BEGIN DOCUMENT PASSAGE

The National Center for Atmospheric Research (NCAR) Mesoscale and Microscale Meteorology Division Data Assimilation Group (MMM/DA) has been collaborating with the United States Air Force Weather Agency (AFWA) and the National Oceanic and Atmospheric Administration (NOAA) National Center for Environment Prediction (NCEP) to develop a regional hybrid version of NCEP's Gridpoint Statistical Interpolation (GSI) data assimilation system. NCEP in collaboration with the University of Oklahoma developed a GSI global hybrid assimilation system. MMM/DA modified that global system for regional application using the Advanced Research Weather Research and Forecast modeling system (WRF ARW). This paper presents results from that work.
II. OVERVIEW OF THE GSI REGIONAL HYBRID SYSTEM
The GSI Regional Hybrid follows the scheme proposed by Hamill and Snyder (2000) as implemented by Wang et al. (2008). In summary, given an initial analysis, a perturbation generation strategy such as perturbed observations, singular vectors, or an ETKF is used to generate an ensemble of initial analyses. That ensemble is used to generate an ensemble of initial forecasts, which are used to begin the assimilation cycling experiment. Cycling proceeds as follows: (i) compute the ensemble mean and variance for the ensemble of forecasts, (ii) apply the GSI Regional Hybrid to update the ensemble mean analyses, (iii) use a modified version of the ETKF described by Wang et al., (2007) to update the ensemble perturbations, (iv) combine the updated mean and perturbations to obtain an ensemble of updated analyses/initial conditions, (v) update the boundary conditions, (vi) generate an ensemble of forecasts to begin the next cycle, and (vii) repeat steps (i) through (vii) for the duration of the cycling experiment.

END DOCUMENT PASSAGE
BEGIN STUDY MATERIAL

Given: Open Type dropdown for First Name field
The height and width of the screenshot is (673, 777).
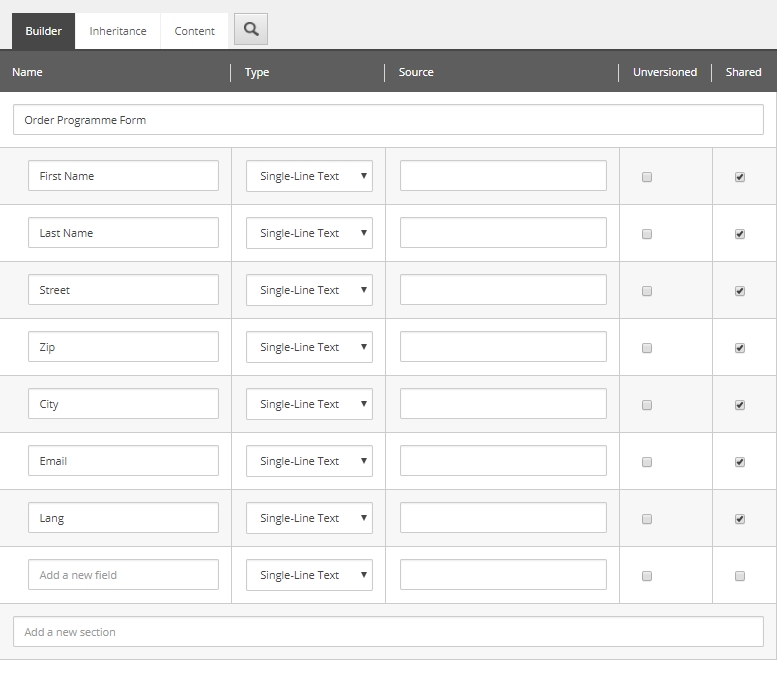Looking at the screenshot, I should [x=309, y=176].

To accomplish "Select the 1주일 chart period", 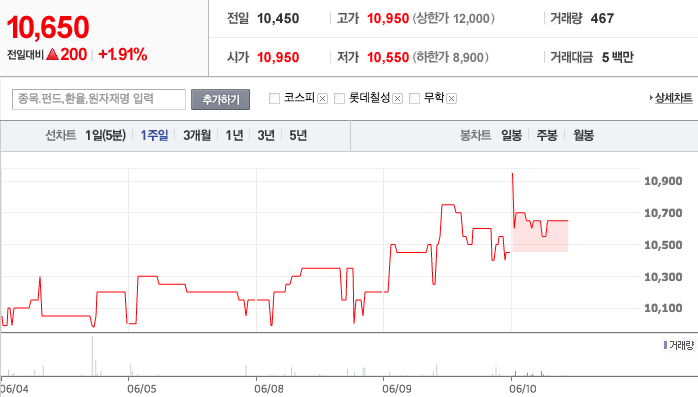I will 154,135.
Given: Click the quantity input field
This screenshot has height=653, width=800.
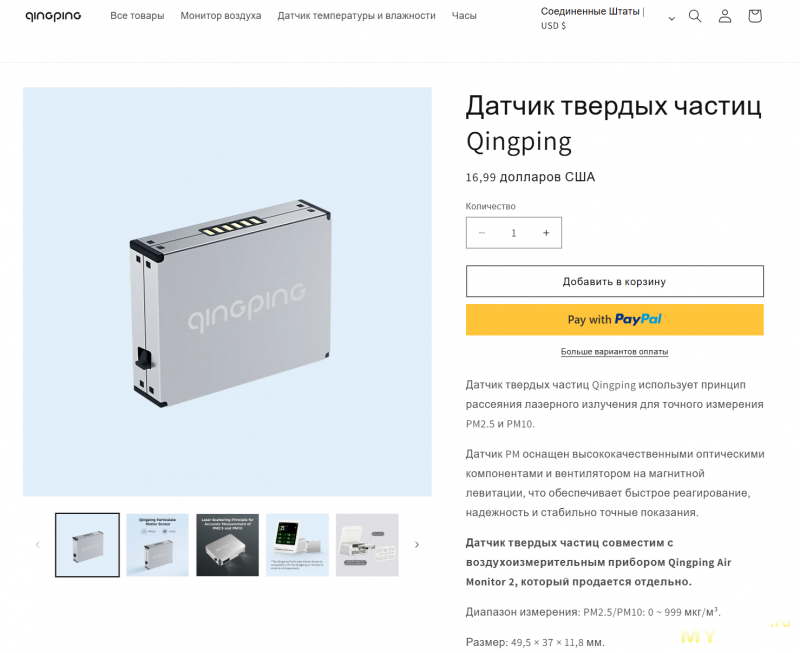Looking at the screenshot, I should 514,233.
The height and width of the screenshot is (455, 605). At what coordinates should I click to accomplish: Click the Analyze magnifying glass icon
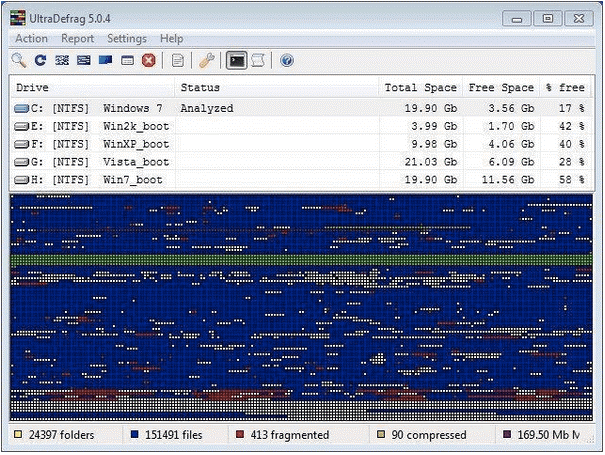click(18, 61)
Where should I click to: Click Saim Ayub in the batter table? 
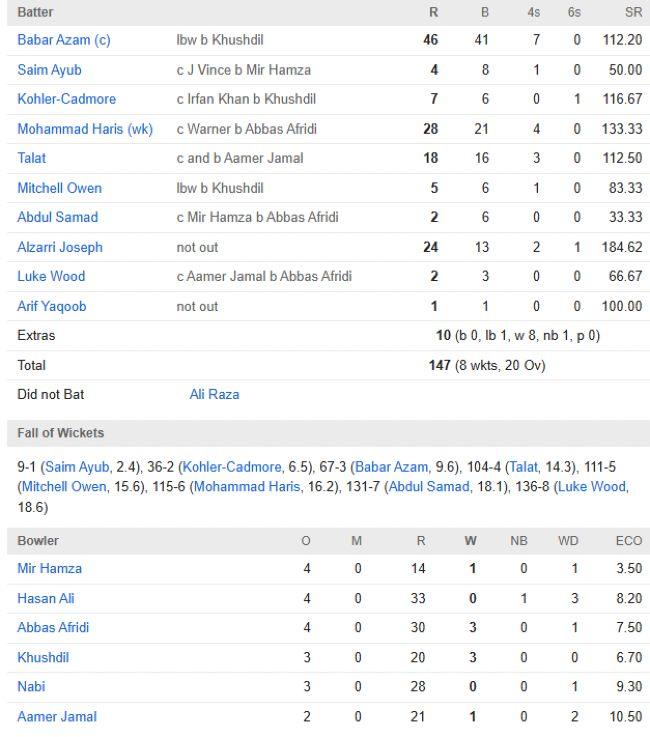coord(49,70)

END STUDY MATERIAL

WORK TASK:
Reproduce the passage on the GSI regional hybrid system word for word, starting at "The National Center" and ending at "from that work.".

COMPLETED EXERCISE:
The National Center for Atmospheric Research (NCAR) Mesoscale and Microscale Meteorology Division Data Assimilation Group (MMM/DA) has been collaborating with the United States Air Force Weather Agency (AFWA) and the National Oceanic and Atmospheric Administration (NOAA) National Center for Environment Prediction (NCEP) to develop a regional hybrid version of NCEP's Gridpoint Statistical Interpolation (GSI) data assimilation system. NCEP in collaboration with the University of Oklahoma developed a GSI global hybrid assimilation system. MMM/DA modified that global system for regional application using the Advanced Research Weather Research and Forecast modeling system (WRF ARW). This paper presents results from that work.